1. If x is an integer, what is the value of x?

(1) |23x| is a prime number
(2) $$2\sqrt{x^2}$$ is a prime number.

Solution: new-set-number-properties-149775-40.html#p1205341

2. If a positive integer n has exactly two positive factors what is the value of n?

(1) n/2 is one of the factors of n
(2) The lowest common multiple of n and n + 10 is an even number.

Solution: new-set-number-properties-149775-40.html#p1205355

3. If 0 < x < y and x and y are consecutive perfect squares, what is the remainder when y is divided by x?

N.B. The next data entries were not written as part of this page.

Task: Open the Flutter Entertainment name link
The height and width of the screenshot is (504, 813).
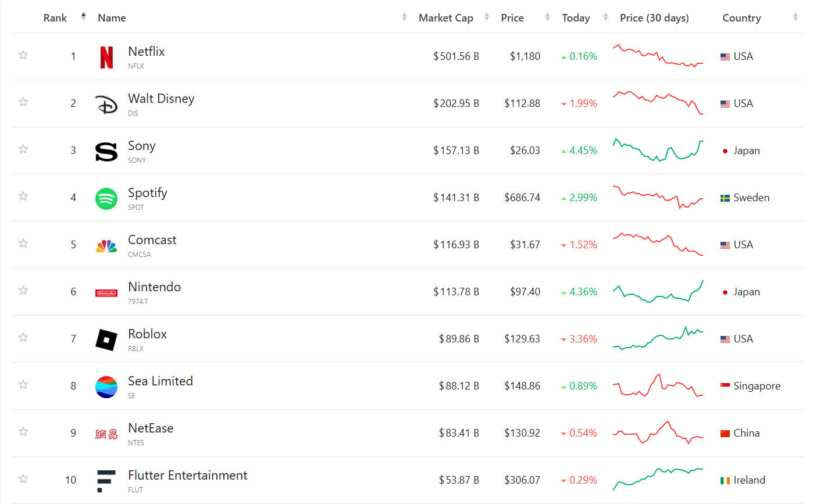Action: [x=187, y=476]
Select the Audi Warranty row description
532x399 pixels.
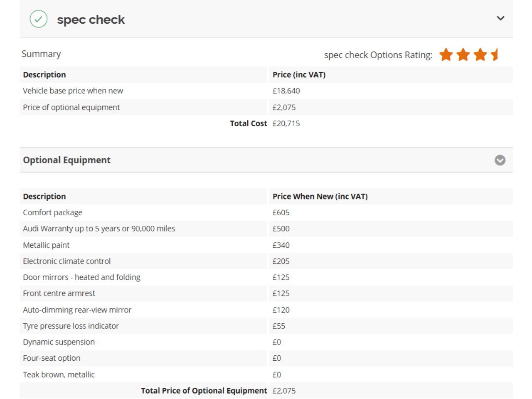point(99,229)
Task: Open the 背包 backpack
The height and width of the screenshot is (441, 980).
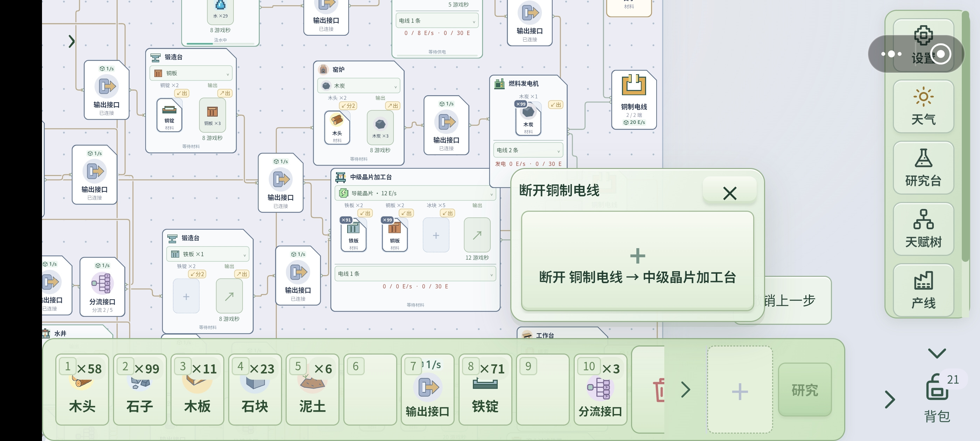Action: 937,398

(1) Both x and y is have 3 positive factors.
(2) Both $$\sqrt{x}$$ and $$\sqrt{y}$$ are prime numbers

Solution: new-set-number-properties-149775-60.html#p1205358

4. Each digit of the three-digit integer K is a positive multiple of 4, what is the value of K?

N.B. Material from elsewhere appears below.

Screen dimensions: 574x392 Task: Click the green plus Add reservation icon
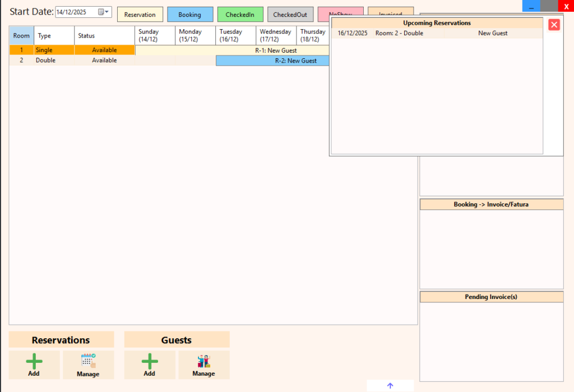click(x=34, y=362)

(1) The units digit of K is the least common multiple of the tens and hundreds digit of K
(2) K is NOT a multiple of 3.

Solution: new-set-number-properties-149775-60.html#p1205361

5. If a, b, and c are integers and a < b < c, are a, b, and c consecutive integers?

(1) The median of {a!, b!, c!} is an odd number.
(2) c! is a prime number

Solution: new-set-number-properties-149775-60.html#p1205364

6. Set S consists of more than two integers. Are all the numbers in set S negative?

(1) The product of any three integers in the list is negative
(2) The product of the smallest and largest integers in the list is a prime number.

Solution: new-set-number-properties-149775-60.html#p1205373

7. Is x the square of an integer?

(1) When x is divided by 12 the remainder is 6
(2) When x is divided by 14 the remainder is 2

Solution: new-set-number-properties-149775-60.html#p1205378

8. Set A consist of 10 terms, each of which is a reciprocal of a prime number, is the median of the set less than 1/5?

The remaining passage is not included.